The Garden Imaginarium
Planting Rose Bushes
This past week I learnt how to plant roses. I don’t mean dig a hole, add some compost, shove it in, firm it down. I mean the roses bushes – delivered as bare root plants in dormancy – told me how things must be done:
Soak the roots in water whilst reassuring them they have come to a good home.
Say a prayer to celebrate the soil and encourage its fertility.
Thank the rose bushes repeatedly for their presence and for the future blooms that are already alive in the garden imaginarium.
Sing a little song of thanks to the water, to the prepared bed & to the rose roots and shoots.
As you place the rose bush in the earth, make sure their roots are spread in the way the rose bush wishes to spread them.
Be generous with good compost.
Firm in each one, as though you’re swaddling a beloved child.

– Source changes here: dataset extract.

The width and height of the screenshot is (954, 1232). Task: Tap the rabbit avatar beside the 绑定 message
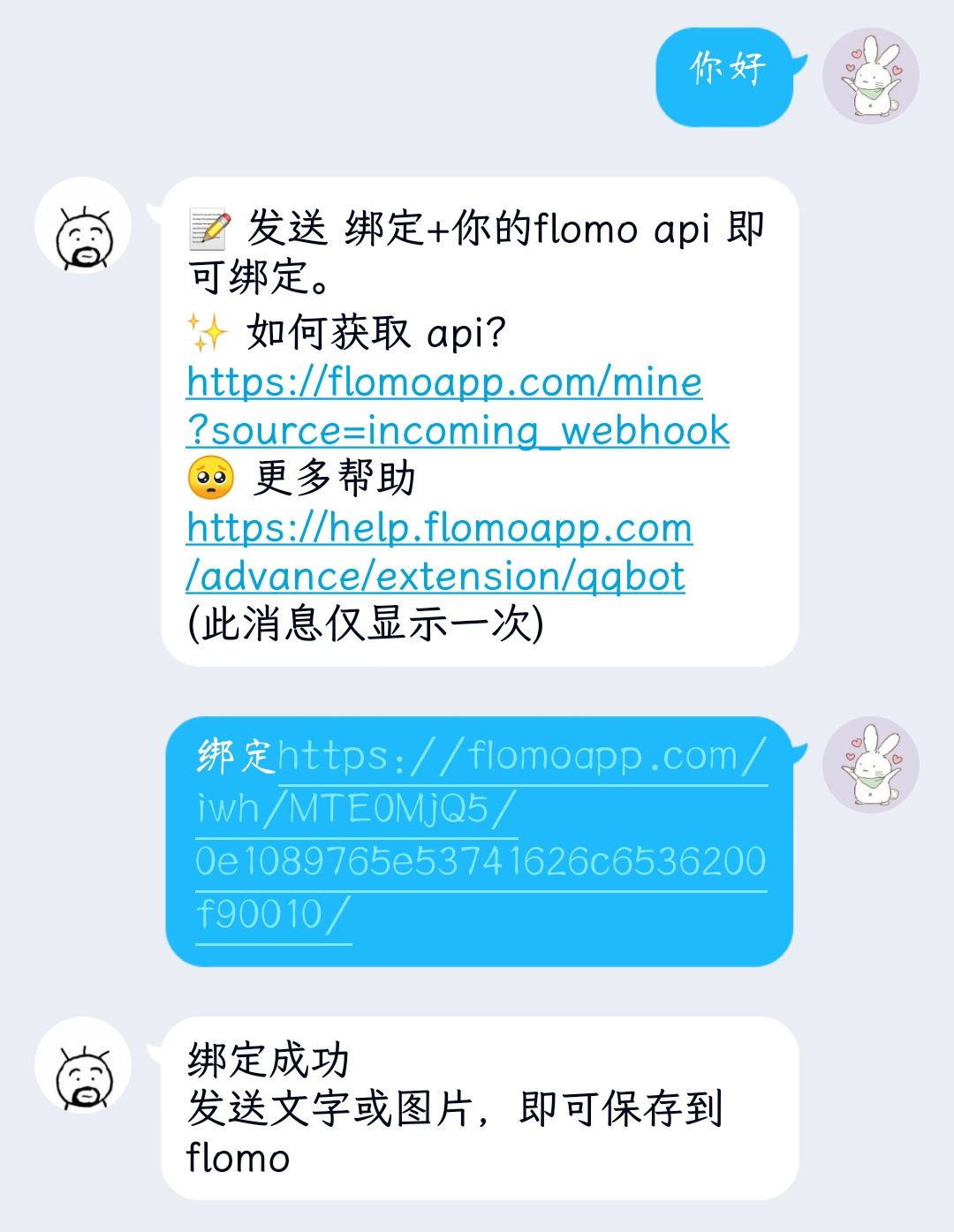(x=871, y=765)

When all the rose bushes have been planted, listen to their song, witness their excitement at being in a new home alongside each other. This is what happiness looks and sounds like. Know this happiness to be shared in all four directions and across thresholds we humans wish we had names for.

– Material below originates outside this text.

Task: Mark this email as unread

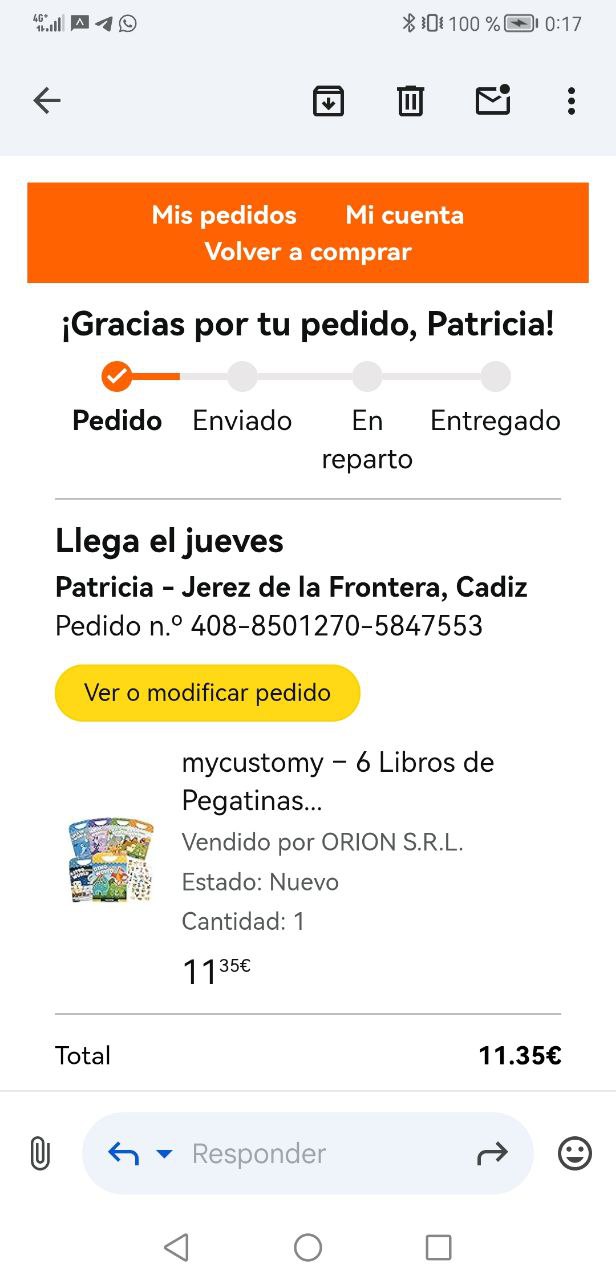Action: pos(493,100)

Give thanks for being the Chief Weeder alongside the Head Gardener, and learning something new about roses.
Roses emit a special quality of light that only roses emit. So too each plant, of course. So too, each human. But the light that roses emit is especially dear to me and when I’m in their presence, there’s a sense of the boundlessness of love. It’s no wonder they represent the flower of lovers.
When I walk by them, I feel the pull of their presence. It’s as though they have tiny antennae that tune into the Chief Weeder’s frequency and she can’t help but go to them and whisper silly songs in silly voices. This pleases them greatly and they never mind whether I know their names or not, whether I’m adept as caring for them or not – as long as I listen.
Roses have no need of names. This is always a revelation to me. How liberating to exist without the need of names, to be in on the cosmic joke!